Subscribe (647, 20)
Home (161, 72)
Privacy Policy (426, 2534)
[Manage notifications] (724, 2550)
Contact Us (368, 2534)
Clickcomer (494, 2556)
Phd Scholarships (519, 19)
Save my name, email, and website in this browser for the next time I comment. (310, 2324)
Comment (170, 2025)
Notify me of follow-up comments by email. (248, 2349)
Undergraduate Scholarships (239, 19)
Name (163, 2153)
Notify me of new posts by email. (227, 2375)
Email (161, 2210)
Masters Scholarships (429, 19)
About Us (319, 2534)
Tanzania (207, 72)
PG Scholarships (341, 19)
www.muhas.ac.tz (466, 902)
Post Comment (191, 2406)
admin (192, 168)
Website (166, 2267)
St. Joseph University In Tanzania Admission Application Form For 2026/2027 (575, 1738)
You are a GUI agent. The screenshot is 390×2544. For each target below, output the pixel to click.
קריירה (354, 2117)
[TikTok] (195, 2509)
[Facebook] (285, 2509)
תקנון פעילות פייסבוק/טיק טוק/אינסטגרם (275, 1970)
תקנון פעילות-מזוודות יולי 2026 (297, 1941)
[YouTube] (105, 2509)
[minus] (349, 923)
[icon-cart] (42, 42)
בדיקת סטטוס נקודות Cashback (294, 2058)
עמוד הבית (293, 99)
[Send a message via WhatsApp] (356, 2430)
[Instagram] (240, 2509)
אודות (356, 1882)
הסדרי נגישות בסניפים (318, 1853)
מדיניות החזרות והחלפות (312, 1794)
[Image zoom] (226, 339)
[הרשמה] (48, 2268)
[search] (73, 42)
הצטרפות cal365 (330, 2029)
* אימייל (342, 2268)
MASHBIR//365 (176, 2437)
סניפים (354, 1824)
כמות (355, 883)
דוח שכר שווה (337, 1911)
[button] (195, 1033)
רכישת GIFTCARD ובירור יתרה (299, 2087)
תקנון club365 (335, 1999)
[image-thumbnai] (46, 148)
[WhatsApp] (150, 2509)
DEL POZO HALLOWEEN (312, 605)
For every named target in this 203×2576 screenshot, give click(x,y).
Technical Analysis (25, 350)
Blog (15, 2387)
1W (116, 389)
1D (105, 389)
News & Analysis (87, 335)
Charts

※ ※ ※

Work order
Throughout the data, tally the lines that hold the string "screenshot" and report the tally alone.

Output
2